PASSAGE FOR REVIEW:
•••••

Across all tested concentrations, both SSE2-L and SSPD maintained cell viability above the cytotoxicity threshold, in agreement with the morphological observations, thereby confirming their lack of detectable cytotoxic potential under the experimental conditions employed (Figure 1).

2.5.2. In Vitro Analysis of Pro-Sensitizing Potential

The potential of the test substances to modulate immune-related co-stimulatory markers was assessed using the THP-1 monocyte cell line. 1 × 10⁵ cells were seeded and subsequently exposed for 24 h to the test samples at a concentration of 50 μg/mL, and the expression of CD54 and CD86, two key co-stimulatory molecules involved in the initiation of inflammatory and sensitization processes, was quantified by flow cytometry. Nickel sulfate (NiSO4), a well-characterized contact sensitizer, served as the positive control to confirm assay performance.

As expected, NiSO4 exposure resulted in a marked upregulation of both CD54 and CD86 compared to the negative control, with expression values exceeding the established cut-off thresholds (CD54 > 200; CD86 > 150), thereby validating the responsiveness of the assay system. Conversely, none of the tested products induced a statistically relevant modulation of either marker, with measured values remaining well below the defined cut-offs (

Table 2. Expression of co-stimulatory molecules in THP-1 monocytes after 24 h exposure to test samples.

•••••

DATA EXTRACT:
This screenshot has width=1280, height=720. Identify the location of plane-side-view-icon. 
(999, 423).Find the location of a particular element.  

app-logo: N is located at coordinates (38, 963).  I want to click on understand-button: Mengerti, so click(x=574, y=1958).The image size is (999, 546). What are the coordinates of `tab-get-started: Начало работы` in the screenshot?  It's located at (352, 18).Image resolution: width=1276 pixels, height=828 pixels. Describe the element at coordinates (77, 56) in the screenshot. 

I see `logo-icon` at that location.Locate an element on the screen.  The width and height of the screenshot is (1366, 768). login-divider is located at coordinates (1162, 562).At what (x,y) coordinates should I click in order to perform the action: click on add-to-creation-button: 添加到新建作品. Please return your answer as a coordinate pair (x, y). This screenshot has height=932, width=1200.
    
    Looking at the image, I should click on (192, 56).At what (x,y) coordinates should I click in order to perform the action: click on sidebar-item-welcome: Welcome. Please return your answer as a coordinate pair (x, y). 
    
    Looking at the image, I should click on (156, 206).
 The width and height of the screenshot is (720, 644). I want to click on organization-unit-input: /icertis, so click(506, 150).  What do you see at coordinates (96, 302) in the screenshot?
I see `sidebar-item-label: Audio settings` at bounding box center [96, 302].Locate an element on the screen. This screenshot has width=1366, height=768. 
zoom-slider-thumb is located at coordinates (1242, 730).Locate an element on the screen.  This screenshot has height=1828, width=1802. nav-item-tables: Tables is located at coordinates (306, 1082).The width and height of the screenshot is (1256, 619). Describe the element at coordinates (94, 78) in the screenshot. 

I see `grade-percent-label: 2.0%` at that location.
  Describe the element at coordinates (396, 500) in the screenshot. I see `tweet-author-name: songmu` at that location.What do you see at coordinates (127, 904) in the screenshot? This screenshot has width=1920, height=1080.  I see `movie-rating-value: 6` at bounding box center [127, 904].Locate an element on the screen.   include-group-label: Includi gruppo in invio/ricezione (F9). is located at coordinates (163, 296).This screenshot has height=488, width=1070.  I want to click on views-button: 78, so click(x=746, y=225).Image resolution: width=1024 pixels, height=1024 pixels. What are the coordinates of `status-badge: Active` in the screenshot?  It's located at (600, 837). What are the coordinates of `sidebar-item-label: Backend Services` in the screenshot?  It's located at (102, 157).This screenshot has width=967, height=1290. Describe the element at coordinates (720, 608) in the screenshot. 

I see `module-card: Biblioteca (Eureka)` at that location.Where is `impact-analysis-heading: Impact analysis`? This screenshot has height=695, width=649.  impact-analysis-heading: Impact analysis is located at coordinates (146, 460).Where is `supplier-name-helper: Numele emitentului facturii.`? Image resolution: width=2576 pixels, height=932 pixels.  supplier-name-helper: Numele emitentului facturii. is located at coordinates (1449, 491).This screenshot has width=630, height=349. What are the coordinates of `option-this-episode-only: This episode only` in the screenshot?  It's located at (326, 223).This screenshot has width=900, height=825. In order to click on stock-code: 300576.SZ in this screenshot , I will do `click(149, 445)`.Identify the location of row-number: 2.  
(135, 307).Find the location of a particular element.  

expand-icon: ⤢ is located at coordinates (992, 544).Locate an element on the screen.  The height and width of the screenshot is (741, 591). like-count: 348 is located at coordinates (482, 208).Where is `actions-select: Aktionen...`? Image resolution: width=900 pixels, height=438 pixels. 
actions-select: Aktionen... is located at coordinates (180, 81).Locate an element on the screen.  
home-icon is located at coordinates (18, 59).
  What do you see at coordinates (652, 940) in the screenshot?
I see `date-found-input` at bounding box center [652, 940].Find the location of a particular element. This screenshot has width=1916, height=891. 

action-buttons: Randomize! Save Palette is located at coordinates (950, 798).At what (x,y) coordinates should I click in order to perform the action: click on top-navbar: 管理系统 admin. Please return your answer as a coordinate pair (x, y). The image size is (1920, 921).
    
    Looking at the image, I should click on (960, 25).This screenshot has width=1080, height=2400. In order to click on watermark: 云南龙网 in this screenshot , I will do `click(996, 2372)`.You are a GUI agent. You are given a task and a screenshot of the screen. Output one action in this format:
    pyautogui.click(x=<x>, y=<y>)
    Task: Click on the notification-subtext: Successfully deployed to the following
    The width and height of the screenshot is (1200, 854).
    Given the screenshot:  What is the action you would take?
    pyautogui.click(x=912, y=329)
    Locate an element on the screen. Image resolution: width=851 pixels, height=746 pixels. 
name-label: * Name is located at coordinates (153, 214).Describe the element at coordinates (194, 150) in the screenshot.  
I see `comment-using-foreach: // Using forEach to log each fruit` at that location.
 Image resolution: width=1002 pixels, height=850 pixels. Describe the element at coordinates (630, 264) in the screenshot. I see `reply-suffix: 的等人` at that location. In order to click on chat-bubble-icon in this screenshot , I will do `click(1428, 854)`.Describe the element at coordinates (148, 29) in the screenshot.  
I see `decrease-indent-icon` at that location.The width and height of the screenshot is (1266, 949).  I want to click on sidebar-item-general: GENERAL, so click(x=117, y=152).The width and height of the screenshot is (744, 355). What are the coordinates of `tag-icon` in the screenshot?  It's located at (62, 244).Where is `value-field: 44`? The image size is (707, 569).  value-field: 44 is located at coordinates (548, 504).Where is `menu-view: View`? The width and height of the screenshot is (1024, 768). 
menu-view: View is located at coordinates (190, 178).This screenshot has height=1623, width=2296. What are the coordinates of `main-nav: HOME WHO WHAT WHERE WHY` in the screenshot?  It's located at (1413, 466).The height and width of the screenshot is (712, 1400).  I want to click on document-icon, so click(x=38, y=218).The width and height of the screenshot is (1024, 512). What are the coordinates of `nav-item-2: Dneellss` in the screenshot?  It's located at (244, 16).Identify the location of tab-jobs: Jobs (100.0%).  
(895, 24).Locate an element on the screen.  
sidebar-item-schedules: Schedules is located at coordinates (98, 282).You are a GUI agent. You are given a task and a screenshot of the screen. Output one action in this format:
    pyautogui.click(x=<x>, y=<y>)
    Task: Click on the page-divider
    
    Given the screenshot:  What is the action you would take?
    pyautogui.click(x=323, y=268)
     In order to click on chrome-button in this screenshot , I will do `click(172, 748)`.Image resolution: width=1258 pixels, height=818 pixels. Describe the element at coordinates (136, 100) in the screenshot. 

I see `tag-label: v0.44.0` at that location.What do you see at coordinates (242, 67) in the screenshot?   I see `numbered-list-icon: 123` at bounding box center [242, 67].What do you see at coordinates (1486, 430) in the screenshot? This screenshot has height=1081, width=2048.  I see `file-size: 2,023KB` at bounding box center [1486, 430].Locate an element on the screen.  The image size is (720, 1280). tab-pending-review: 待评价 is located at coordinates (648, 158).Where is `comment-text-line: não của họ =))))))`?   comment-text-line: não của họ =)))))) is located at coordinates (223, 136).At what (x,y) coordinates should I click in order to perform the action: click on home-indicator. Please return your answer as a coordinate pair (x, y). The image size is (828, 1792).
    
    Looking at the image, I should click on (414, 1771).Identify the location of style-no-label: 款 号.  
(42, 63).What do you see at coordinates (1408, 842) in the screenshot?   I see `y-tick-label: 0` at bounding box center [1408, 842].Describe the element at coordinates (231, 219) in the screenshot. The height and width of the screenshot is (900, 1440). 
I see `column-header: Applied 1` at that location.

•••••

WORK ITEM A:
Set down the passage on the cytotoxicity and sensitization tests from "Across all tested" up to and including "confirm assay performance.".
WORK ITEM B:
For the passage on the cytotoxicity and sensitization tests, mark each statement yes or no according to whether it agrees, quoting the words that decide it: (i) The THP-1 cells were exposed to the test samples for 24 h at 50 μg/mL. (ii) The cut-off threshold for CD86 was set at 200. (iii) Nickel sulfate was used as the negative control.

ANSWER SPACE A:
Across all tested concentrations, both SSE2-L and SSPD maintained cell viability above the cytotoxicity threshold, in agreement with the morphological observations, thereby confirming their lack of detectable cytotoxic potential under the experimental conditions employed (Figure 1).

2.5.2. In Vitro Analysis of Pro-Sensitizing Potential

The potential of the test substances to modulate immune-related co-stimulatory markers was assessed using the THP-1 monocyte cell line. 1 × 10⁵ cells were seeded and subsequently exposed for 24 h to the test samples at a concentration of 50 μg/mL, and the expression of CD54 and CD86, two key co-stimulatory molecules involved in the initiation of inflammatory and sensitization processes, was quantified by flow cytometry. Nickel sulfate (NiSO4), a well-characterized contact sensitizer, served as the positive control to confirm assay performance.

ANSWER SPACE B:
(i) Yes: "exposed for 24 h to the test samples at a concentration of 50 μg/mL"
(ii) No: "CD86 > 150"
(iii) No: "served as the positive control to confirm assay performance"